My partner has been unwinding from her difficult days by taking me to Abbotstone in the evenings, now that the hours of daylight are longer. We had another quality walk tonight, with a cracking match of Dog's Bottom. Despite my partner taking an early 4-0 lead, I romped to a glittering but hard-won victory on the stretch back to the car.
I very nearly caught a rabbit. A really fat one too. I got SO close, but he was surprisingly agile for a chunky lad and I missed him by a whisker. Dammit. My squirrel is still there though - or at least bits of him are. I think my partner is still a bit annoyed with me for killing him. She sighs and says she supposes it is "just nature". But no. There is NOTHING natural about nature. It is easy for her; she doesn't spend most of her days alternately hiding from or being beaten up by a psychotic swan. Oh yes.
I alluded to this befeathered lump of pure malevolent evil in my blog entry for 4 February but felt, at the time, that mention of this river-bound nutter was a horror for which the world was not yet ready. But, having had the sh*t liberally kicked out of me yet AGAIN the other day, the time is ripe for exposure. In a cruel twist of irony, he lives on one of my favourite stretches of river - I walk there almost every day with Maisie. The wretch has been the bane of my life for over a year now. On a good day, he sits in the water; I stand on the bank and we yell foul abuse at each other.
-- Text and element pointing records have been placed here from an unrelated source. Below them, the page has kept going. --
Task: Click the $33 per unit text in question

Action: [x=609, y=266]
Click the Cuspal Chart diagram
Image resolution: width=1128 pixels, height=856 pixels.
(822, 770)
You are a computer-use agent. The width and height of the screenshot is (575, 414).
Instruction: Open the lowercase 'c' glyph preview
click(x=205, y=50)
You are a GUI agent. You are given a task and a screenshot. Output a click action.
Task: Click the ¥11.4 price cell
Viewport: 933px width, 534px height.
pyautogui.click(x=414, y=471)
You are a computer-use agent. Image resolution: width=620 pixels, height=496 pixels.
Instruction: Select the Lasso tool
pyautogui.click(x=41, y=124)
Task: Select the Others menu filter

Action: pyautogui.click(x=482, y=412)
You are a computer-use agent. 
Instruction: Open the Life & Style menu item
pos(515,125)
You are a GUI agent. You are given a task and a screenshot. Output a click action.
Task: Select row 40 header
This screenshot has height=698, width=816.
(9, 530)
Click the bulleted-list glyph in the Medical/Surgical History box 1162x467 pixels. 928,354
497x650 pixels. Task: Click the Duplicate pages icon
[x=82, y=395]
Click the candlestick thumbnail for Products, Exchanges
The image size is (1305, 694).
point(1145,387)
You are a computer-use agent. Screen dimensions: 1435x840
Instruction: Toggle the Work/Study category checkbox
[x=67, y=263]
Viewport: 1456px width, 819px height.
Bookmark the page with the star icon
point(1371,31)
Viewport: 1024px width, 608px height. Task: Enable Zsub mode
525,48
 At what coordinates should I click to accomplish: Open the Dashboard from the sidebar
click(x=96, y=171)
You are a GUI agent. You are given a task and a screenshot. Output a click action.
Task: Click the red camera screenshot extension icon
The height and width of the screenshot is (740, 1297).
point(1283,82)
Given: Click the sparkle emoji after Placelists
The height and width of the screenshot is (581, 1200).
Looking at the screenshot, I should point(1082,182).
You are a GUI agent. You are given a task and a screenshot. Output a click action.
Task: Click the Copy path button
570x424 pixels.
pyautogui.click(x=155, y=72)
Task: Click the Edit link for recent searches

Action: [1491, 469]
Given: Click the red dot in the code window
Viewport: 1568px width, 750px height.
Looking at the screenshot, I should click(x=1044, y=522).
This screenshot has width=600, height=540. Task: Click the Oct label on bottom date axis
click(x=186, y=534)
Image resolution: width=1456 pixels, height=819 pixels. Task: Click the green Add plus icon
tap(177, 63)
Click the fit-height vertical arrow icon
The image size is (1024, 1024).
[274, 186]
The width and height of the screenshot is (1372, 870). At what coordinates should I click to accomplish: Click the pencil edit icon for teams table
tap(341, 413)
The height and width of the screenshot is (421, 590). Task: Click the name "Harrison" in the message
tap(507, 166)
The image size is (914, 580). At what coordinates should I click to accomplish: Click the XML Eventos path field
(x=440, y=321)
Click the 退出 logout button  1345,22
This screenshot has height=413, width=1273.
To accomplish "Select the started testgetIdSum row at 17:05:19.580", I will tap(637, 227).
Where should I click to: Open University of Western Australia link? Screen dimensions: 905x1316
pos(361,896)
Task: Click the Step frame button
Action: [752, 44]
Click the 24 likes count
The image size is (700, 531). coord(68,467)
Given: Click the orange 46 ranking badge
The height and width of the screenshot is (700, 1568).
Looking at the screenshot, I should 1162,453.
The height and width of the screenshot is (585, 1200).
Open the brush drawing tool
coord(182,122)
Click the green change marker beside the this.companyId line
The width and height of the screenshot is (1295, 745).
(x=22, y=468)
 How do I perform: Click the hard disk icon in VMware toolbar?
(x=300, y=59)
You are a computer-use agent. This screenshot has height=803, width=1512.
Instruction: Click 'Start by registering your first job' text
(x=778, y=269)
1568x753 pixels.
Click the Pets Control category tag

On a bad day (and there are plenty more of these, I can tell you) he launches a sudden assault on me in a flurry of foul swan-words and white feathers and I get a selection of colourful new injuries if I don't run or hide fast enough. I have, in the past, successfully hidden in bushes, under barbed wire, under a plank and behind a four year old child. All to the sound of Maisie's laughter. I, of course, am far too much of a gentleman to retaliate. The beaky s*d could learn much from me. To illustrate my point, here is what the public at large sees:
This is what I see:
Don't have nightmares. Although I might.